-- 取り組む課題 --
- 1) 次の (a)〜(c) が重慶爆撃の講演録の内容と合うかどうかを、それぞれ「はい」か「いいえ」で答えなさい。あわせて、判断の決め手となる講演録の語句をそのまま引用しなさい。(a) 話し手が重慶爆撃に関心を持つようになったのは、約30年前である。(b) 話し手が重慶爆撃を本格的に調べ始めたのは、1996年である。(c) この日の公開講座は、シリーズの第2回である。
- 2) 重慶爆撃の講演録のうち、「しかし、重慶爆撃という日中戦」から「てもらいたいと思っています。」までを、一字も変えずに書き写しなさい。
- 3) 重慶爆撃の講演録を、示されている最後の文の後から書き継ぎなさい。

-- 本文抜粋 --
+--

〈第1回公開学習講座「重慶大爆撃」―戦略爆撃の思想を問う―講演録〉

日本軍機による中国・重慶に対する空爆の歴史的検討                                                                

前田哲男(軍事ジャーナリスト、重慶大爆撃の被害者と連帯する会・東京代表)

 

 重慶爆撃裁判が持つ歴史的な沿革ないし全体的な輪郭について述べてみたいと思います。

 先ほど土屋公献弁護士が言及された、中国における日本の非人道的な戦争犯罪

に関して、私たちは、例え

ば南京大虐殺に関し、731部隊に関し、戦場での毒ガス使用に関し、ある程度のことを知っております。

 しかし、重慶爆撃という日中戦争の中における残虐な行為、国際法に違反し都市住民を無差別に爆撃する行為に関しては、私たちはほとんど情報を持ち合わせていません。これまで語られたこともあまりありません。

 そこで、この裁判がこれから進んでいく中で、私たちはどれほど事実を共有するかということもまた大切なことだろうと思います。学びながら闘い、闘いながら学ぶということが求められるのだろうと思います。その意味でこうした公開講座をこれから何度も開いていきたいというふうに考えています。今日はその第1回ということでありますので、全体的な輪郭についてお話をしてみたいと思います。

 私は、紹介していただきましたようにジャーナリストです。重慶爆撃ということに関して関心を持つようになったのは、もう30年ぐらい前になります。当時、ミクロネシアでビキニ周辺の核の被害者、先住民被害者を調べる聞き取りをするために南の海を回っている中で、このような超越的な空からの爆発、爆撃が思想としてどういうふうに生成され発展してきたのだろうか。爆弾としての核爆弾の製造記録は分かる。ナパーム弾も分かる。しかし、核やナパームを使う思想はどのように生成し発展してきたのだろうか、という疑問がわきました。

 考えているうちに、ゲルニカが姿を現し、重慶という地名が浮かんできました。本格的に調べ始めたのは20年前の1986年からです。いくつか本を書いたりまとめたりしてきたのですが、今回は裁判と同時進行しながら、この重慶爆撃の持つ意味を1人でも多くの日本人に知ってもらいたいと思っています。

+--

-- 提供資料 --
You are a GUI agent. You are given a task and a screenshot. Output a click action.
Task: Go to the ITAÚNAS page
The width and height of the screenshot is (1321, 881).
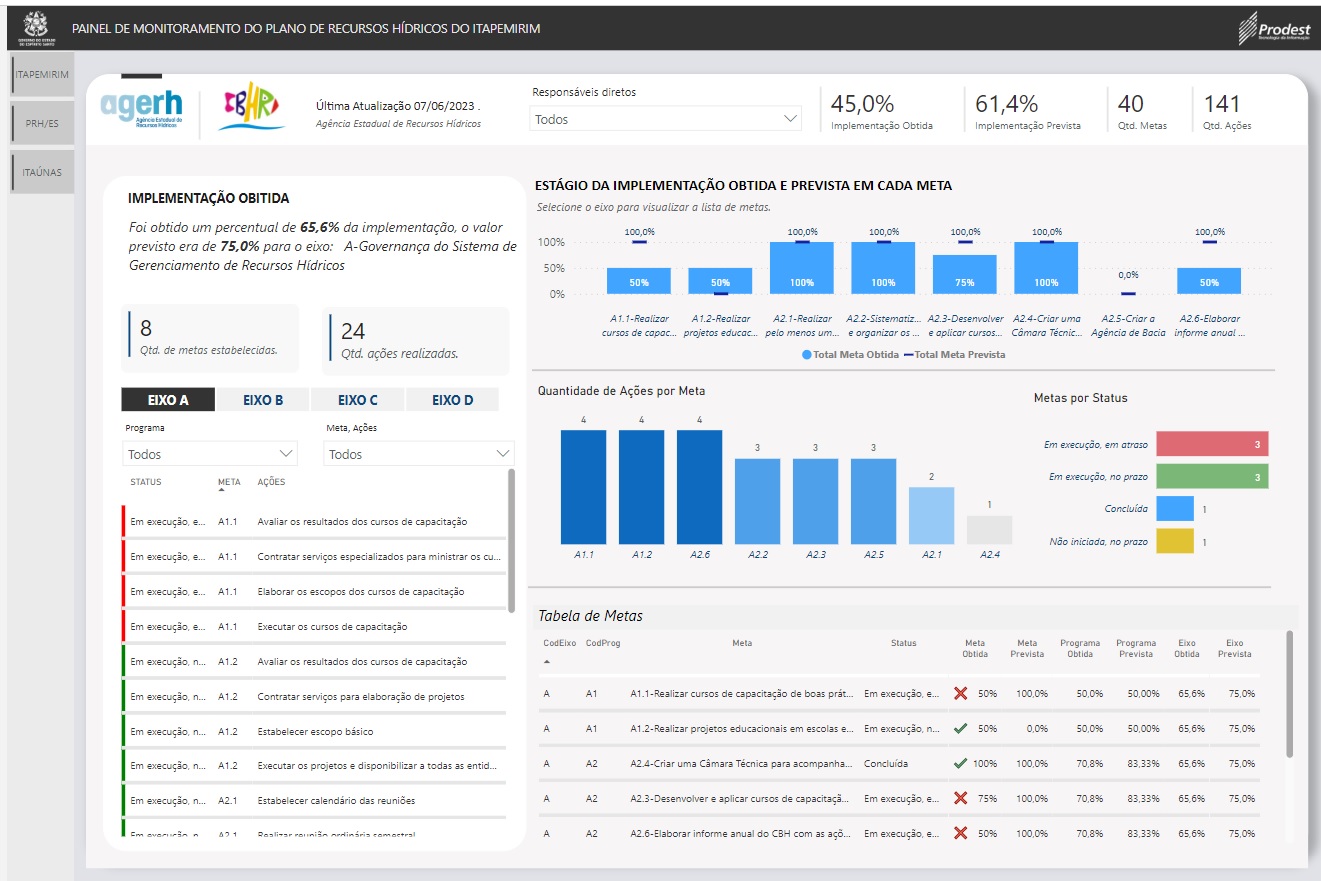coord(42,172)
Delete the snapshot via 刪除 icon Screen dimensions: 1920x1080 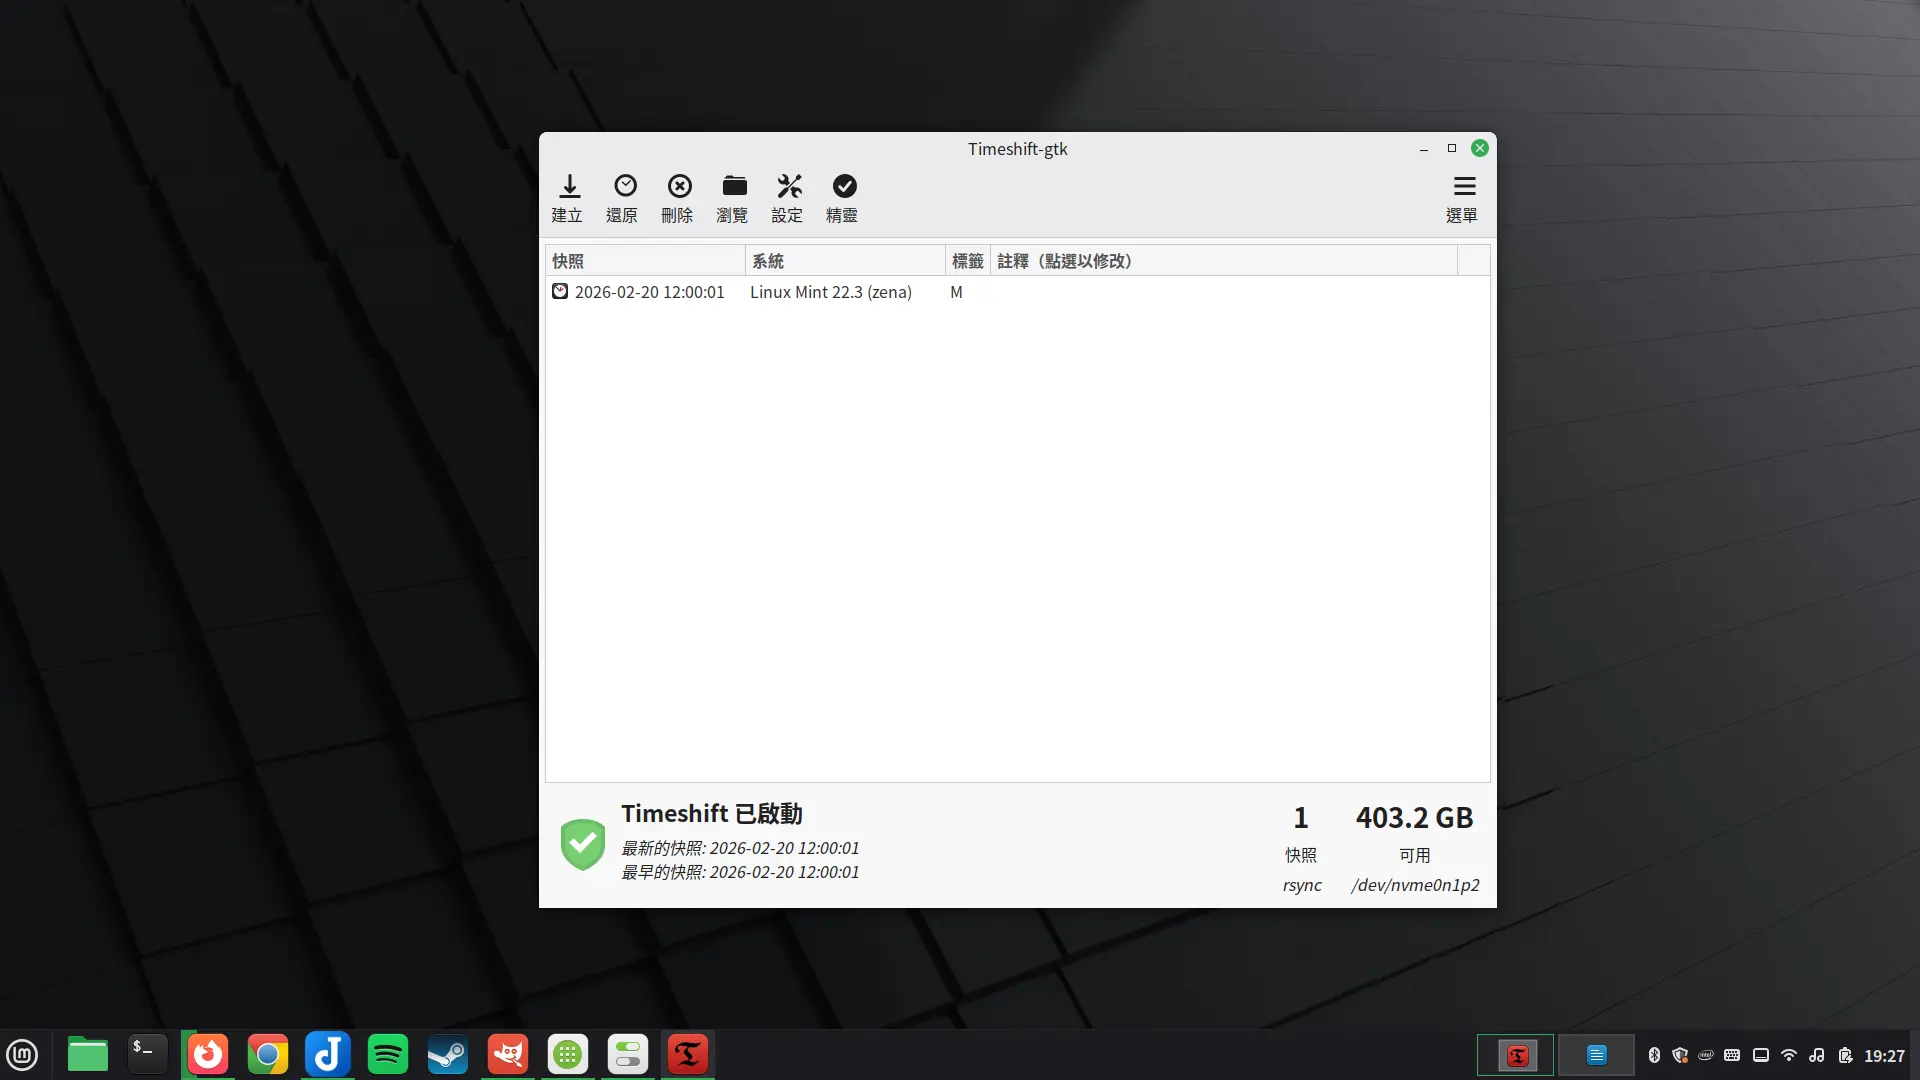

+--

-- 解答 --
- 1)
(a) はい。「重慶爆撃ということに関して関心を持つようになったのは、もう30年ぐらい前になります」
(b) いいえ。「本格的に調べ始めたのは20年前の1986年からです」
(c) いいえ。「今日はその第1回ということでありますので」

- 2)
しかし、重慶爆撃という日中戦争の中における残虐な行為、国際法に違反し都市住民を無差別に爆撃する行為に関しては、私たちはほとんど情報を持ち合わせていません。これまで語られたこともあまりありません。

 そこで、この裁判がこれから進んでいく中で、私たちはどれほど事実を共有するかということもまた大切なことだろうと思います。学びながら闘い、闘いながら学ぶということが求められるのだろうと思います。その意味でこうした公開講座をこれから何度も開いていきたいというふうに考えています。今日はその第1回ということでありますので、全体的な輪郭についてお話をしてみたいと思います。

 私は、紹介していただきましたようにジャーナリストです。重慶爆撃ということに関して関心を持つようになったのは、もう30年ぐらい前になります。当時、ミクロネシアでビキニ周辺の核の被害者、先住民被害者を調べる聞き取りをするために南の海を回っている中で、このような超越的な空からの爆発、爆撃が思想としてどういうふうに生成され発展してきたのだろうか。爆弾としての核爆弾の製造記録は分かる。ナパーム弾も分かる。しかし、核やナパームを使う思想はどのように生成し発展してきたのだろうか、という疑問がわきました。

 考えているうちに、ゲルニカが姿を現し、重慶という地名が浮かんできました。本格的に調べ始めたのは20年前の1986年からです。いくつか本を書いたりまとめたりしてきたのですが、今回は裁判と同時進行しながら、この重慶爆撃の持つ意味を1人でも多くの日本人に知ってもらいたいと思っています。

- 3)
 それは重慶の思想が清算されていない、日本人の中で謝罪と補償が行われていないという点のみでなく、今日もイラクで同じような爆撃が行われている。昨日もアフガニスタンで同じような爆撃が行われた。かつてはベトナムでも行われた。朝鮮でも行われた。コソボでも行われた。つまり、重慶の思想はまだ生き残っている。戦争の長い20世紀は終わっていないということを強調することも大切な視点だろうと思います。

 閉じた過去の問題ではない。今もなお続いている戦争悪として重慶を記憶し世界に広げていくということも私たちの会の目的の1つであろうという問題意識を持ちながらお話を進めてまいります。

 戦争にとって20世紀とは何であったか?        

 20世紀は戦争の世紀という言い方をされます。革命戦争の世紀、世界戦争の世紀、民族解放戦争の世紀、という他の世紀に無い特徴がすぐに思い浮かんできます。さらに核兵器の登場という大きな特徴もあるでしょう。同時に、私は、空中爆撃の世紀であったという「20世紀戦争」の特徴を指摘したいと思います。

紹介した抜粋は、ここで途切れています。